> **Text section**:
+-------+
HAVANA/HOUSTON: Cuba’s communist-run government shut down schools and non-essential industry and sent most government workers home on Friday in a bid to conserve energy and stem blackouts that now exceed 12 hours a day for millions of people across the island.
Cuba has seen dramatically long power outages even for an island accustomed to devastating shortages. Entire provinces have gone without light for hours, and many locations outside the capital Havana go with less than six hours of electricity a day.
Officials with Cuba’s National Electric Union (UNE) said early on Friday that all non-vital government services would be suspended. Schools of all levels, from grade to university, were shuttered through Sunday. Recreational and cultural activities, including nightclubs, were also ordered closed.
The government said only essential employees of the state-run food and healthcare industries should report to work on Friday.
The crisis marks a new low on an island where life has become increasingly unbearable, with residents already suffering from crippling shortages of food, fuel, water and medicine.
Prime Minister Manuel Marrero spoke on national TV late on Thursday, blaming the blackouts on a perfect storm well-known to most Cubans – deteriorating infrastructure, fuel shortages, and rising demand.
“The fuel shortage is the biggest factor,” Marrero said in a televised message that was garbled by technical difficulties and delayed several hours.
Strong wind and heavy seas that began with the passage of Hurricane Milton last week have crippled the island’s ability to deliver scarce fuel from boats offshore to its power plants, officials said.
Cuba’s government also has long blamed the US Cold War-era embargo, as well as a fresh round of sanctions under former president Donald Trump, for difficulties in acquiring fuel and spare parts to operate its oil-fired plants.
The island’s two largest power plants, Antonio Guiteras and Felton, are both under-producing, the government said, and will soon be taken offline for maintenance, part of a four-year plan to revitalise Cuba’s decrepit infrastructure.
Cuba’s fast-growing private businesses, which have contributed to increased demand on the island, will be charged higher rates for the energy they consume to compensate for shortfalls, Marrero said.
Fading shipments
While demand for electricity grows, fuel supply has all but dried up on an island that produces comparatively little of its own.
Cuba’s largest oil supplier, Venezuela, has reduced shipments to the island to an average of 32,600 barrels per day (bpd) in the first nine months of the year, about half of the 60,000 bpd sent in the same period of 2023, according to vessel monitoring data and internal shipping documents from Venezuela’s state company PDVSA.
PDVSA, whose refining infrastructure is also ailing, has this year tried to avoid a new wave of fuel scarcity at home, leaving smaller volumes available for export to allied countries like Cuba.
Russia and Mexico, which in the past have sent fuel to Cuba, have also greatly reduced shipments to the island.
The shortfalls have left Cuba to fend for itself on the far costlier spot market, at a time when its government is near bankrupt.
Electricity officials said they nonetheless expect power generation to improve in the coming days as the weather allows fuel from prior deliveries to be distributed around the Caribbean’s largest island.
+-------+
> **Problems to solve**:
a: In the article on Cuba's blackouts, what do residents already suffer crippling shortages of? List every item named.
b: Write out the passage from the article on Cuba's blackouts that starts at "Fading shipments" and ends at "state company PDVSA.".
The entries below have no connection to the article on Cuba's blackouts.

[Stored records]
+-------+
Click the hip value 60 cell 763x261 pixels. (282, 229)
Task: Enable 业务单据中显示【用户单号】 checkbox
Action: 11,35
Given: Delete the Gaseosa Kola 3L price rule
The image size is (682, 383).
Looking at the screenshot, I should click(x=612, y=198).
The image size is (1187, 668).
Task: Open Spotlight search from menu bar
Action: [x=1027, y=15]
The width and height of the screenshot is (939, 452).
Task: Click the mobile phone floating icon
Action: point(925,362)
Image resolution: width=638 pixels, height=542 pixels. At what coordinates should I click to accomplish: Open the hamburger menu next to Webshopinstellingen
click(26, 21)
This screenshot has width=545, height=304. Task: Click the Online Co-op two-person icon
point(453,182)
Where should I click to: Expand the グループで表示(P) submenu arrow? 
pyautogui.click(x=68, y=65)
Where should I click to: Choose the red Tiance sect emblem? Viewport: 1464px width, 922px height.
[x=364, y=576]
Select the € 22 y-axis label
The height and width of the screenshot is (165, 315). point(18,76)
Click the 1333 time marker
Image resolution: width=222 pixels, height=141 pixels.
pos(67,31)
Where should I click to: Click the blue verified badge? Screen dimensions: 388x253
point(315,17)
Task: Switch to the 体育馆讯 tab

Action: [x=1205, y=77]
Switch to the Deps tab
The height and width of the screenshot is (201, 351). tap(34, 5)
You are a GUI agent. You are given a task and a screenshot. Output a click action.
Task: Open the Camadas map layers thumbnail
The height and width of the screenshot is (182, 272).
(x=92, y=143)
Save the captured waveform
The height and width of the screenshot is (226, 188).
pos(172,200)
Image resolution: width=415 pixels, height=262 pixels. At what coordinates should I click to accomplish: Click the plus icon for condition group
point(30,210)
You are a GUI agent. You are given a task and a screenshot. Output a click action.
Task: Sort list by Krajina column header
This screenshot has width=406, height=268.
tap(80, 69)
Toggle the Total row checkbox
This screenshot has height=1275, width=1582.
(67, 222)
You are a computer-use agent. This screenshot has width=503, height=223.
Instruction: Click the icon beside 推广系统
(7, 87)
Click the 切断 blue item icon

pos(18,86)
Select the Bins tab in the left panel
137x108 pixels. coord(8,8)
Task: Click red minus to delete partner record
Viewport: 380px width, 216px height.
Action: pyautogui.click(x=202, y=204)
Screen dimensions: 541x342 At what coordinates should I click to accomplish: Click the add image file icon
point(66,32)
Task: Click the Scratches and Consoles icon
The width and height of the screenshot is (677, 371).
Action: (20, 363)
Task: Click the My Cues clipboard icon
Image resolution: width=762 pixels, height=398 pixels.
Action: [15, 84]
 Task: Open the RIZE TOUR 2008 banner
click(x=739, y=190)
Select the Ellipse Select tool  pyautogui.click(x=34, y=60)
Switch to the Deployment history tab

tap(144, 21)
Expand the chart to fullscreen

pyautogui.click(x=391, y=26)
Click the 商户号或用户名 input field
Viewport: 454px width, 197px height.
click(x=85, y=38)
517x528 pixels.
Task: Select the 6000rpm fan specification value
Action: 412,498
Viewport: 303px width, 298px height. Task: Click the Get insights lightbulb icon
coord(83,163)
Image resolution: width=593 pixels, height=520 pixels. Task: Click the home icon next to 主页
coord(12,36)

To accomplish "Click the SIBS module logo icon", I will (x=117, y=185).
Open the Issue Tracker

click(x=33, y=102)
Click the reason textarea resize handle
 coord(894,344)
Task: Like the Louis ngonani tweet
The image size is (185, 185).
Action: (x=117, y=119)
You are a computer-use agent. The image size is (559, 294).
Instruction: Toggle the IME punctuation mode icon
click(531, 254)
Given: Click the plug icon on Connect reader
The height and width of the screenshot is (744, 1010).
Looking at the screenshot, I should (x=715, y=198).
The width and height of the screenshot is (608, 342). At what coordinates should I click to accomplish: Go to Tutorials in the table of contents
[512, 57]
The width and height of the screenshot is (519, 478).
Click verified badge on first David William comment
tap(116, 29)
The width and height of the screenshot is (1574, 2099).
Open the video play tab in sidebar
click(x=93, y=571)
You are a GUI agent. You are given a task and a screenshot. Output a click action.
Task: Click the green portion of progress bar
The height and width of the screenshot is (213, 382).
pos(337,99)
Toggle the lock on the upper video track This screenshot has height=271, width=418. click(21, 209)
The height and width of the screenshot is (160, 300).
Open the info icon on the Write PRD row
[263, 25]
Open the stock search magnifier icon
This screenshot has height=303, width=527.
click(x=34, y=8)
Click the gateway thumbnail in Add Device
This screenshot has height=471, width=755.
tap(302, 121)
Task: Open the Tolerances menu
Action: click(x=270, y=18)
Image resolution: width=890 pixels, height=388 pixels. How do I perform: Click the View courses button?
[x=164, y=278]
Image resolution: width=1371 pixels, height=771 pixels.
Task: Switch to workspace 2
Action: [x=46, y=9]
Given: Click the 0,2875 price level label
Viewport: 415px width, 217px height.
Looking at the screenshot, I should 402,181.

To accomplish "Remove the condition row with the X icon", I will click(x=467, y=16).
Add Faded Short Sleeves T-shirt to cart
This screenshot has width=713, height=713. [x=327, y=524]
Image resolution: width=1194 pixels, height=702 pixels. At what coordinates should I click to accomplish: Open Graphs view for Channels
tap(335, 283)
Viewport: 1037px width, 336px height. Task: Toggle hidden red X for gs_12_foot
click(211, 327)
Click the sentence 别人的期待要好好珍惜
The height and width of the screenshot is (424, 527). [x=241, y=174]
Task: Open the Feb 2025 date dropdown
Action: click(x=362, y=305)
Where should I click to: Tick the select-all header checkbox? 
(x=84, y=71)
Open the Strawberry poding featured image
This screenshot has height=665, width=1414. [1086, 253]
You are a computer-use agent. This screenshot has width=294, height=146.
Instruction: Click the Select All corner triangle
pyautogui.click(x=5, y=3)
+-------+
> **Solved problems**:
a: Food, fuel, water, medicine

b:
Fading shipments
While demand for electricity grows, fuel supply has all but dried up on an island that produces comparatively little of its own.
Cuba’s largest oil supplier, Venezuela, has reduced shipments to the island to an average of 32,600 barrels per day (bpd) in the first nine months of the year, about half of the 60,000 bpd sent in the same period of 2023, according to vessel monitoring data and internal shipping documents from Venezuela’s state company PDVSA.